(Extracted data entries)
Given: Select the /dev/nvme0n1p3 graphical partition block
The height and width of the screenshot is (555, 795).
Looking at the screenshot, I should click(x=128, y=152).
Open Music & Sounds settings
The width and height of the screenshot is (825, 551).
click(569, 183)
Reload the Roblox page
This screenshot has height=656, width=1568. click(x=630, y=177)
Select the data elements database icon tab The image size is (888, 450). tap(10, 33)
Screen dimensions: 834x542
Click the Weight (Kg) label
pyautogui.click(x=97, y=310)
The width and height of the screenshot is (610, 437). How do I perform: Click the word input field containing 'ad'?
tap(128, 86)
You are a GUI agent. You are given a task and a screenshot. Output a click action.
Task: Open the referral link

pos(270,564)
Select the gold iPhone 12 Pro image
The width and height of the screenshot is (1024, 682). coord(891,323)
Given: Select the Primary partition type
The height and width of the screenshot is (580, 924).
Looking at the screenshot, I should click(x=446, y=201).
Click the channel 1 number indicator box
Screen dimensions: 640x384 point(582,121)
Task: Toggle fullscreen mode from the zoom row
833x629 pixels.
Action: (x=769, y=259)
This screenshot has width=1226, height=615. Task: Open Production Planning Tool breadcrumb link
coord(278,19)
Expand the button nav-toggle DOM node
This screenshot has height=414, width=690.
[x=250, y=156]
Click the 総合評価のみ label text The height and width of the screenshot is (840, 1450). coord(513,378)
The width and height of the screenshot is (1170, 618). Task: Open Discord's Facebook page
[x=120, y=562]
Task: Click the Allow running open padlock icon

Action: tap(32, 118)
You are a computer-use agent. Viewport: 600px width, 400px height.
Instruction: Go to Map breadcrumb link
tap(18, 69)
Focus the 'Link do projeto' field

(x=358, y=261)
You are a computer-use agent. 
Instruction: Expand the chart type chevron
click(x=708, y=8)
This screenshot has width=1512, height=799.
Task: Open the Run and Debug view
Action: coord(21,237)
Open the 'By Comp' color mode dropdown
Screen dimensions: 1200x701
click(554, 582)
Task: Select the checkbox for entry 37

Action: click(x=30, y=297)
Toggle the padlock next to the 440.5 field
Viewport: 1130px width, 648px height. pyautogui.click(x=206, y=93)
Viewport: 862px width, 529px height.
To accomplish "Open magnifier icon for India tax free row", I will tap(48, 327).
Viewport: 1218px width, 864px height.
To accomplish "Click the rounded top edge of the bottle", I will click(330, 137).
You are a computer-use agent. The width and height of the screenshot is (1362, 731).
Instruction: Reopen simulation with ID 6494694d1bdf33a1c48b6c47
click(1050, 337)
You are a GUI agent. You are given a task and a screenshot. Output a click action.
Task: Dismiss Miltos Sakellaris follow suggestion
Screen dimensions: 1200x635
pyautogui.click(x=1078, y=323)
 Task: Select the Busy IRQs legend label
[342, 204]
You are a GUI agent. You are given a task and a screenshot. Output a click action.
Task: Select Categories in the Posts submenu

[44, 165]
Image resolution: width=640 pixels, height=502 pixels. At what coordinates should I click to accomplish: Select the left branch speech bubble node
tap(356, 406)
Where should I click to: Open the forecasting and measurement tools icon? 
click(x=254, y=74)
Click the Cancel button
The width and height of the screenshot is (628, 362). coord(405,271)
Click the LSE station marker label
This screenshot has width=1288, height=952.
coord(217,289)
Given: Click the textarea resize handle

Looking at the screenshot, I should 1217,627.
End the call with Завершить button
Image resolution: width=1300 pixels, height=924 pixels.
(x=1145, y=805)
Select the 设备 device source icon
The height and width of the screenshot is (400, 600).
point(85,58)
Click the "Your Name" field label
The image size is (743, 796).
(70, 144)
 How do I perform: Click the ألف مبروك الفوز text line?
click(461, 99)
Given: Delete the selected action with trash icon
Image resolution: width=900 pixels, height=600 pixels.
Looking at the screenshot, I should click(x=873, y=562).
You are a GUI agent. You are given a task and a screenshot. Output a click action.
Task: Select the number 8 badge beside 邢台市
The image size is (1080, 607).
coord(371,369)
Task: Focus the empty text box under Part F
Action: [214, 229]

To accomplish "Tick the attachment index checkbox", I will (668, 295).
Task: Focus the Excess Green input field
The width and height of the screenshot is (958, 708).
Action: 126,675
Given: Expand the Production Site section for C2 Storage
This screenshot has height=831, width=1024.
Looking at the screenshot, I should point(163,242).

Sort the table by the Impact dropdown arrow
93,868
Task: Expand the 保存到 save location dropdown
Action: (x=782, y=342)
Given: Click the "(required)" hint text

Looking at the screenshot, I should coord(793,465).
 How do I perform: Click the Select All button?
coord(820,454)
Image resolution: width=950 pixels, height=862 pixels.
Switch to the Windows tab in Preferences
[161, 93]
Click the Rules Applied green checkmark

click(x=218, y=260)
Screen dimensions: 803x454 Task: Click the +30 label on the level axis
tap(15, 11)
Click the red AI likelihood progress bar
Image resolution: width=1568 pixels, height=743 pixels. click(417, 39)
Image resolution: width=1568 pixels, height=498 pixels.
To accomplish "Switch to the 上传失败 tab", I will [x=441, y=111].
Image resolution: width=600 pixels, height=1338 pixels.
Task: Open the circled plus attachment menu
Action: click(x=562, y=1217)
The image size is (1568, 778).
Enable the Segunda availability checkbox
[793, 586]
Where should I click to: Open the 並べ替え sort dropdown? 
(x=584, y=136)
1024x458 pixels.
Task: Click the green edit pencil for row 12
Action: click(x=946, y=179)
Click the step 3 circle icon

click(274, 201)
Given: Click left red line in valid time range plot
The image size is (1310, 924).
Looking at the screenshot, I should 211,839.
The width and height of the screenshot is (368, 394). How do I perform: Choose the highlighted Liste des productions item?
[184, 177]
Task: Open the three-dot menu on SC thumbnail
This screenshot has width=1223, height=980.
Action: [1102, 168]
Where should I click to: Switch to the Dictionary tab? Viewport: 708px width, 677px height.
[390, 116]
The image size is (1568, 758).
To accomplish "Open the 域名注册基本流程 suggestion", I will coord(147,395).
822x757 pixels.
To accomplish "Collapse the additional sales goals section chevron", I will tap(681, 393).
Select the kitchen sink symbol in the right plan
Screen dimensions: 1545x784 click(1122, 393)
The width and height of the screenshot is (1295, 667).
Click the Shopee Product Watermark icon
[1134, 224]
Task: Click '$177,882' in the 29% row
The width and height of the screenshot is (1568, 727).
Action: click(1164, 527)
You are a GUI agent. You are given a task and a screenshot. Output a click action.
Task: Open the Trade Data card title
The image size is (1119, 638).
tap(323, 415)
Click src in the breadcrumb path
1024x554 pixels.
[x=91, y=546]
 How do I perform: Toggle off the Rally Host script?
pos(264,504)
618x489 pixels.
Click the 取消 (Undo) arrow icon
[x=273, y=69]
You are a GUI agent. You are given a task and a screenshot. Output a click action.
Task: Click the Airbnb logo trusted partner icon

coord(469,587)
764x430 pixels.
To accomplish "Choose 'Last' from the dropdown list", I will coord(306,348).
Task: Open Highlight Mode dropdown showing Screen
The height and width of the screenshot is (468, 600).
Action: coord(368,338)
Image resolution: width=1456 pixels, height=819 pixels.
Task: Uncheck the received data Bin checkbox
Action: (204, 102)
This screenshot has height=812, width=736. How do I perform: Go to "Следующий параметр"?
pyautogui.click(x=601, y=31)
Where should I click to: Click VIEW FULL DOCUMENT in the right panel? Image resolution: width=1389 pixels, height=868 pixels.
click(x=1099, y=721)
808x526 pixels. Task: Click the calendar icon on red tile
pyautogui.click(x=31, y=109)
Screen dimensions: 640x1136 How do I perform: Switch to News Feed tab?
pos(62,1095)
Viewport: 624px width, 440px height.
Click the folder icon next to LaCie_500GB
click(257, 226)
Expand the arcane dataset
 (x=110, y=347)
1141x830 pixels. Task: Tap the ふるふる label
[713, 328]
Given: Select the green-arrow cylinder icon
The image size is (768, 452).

**Written instruction**. Write out again everything from the line containing "764x430 pixels." down to the line containing "I will coord(306,348).", requests included. Multiply each coordinate in the answers by 0.4 and round to whole numbers, with halves rounded up.

**Solution below**.
764x430 pixels.
To accomplish "Choose 'Last' from the dropdown list", I will coord(122,139).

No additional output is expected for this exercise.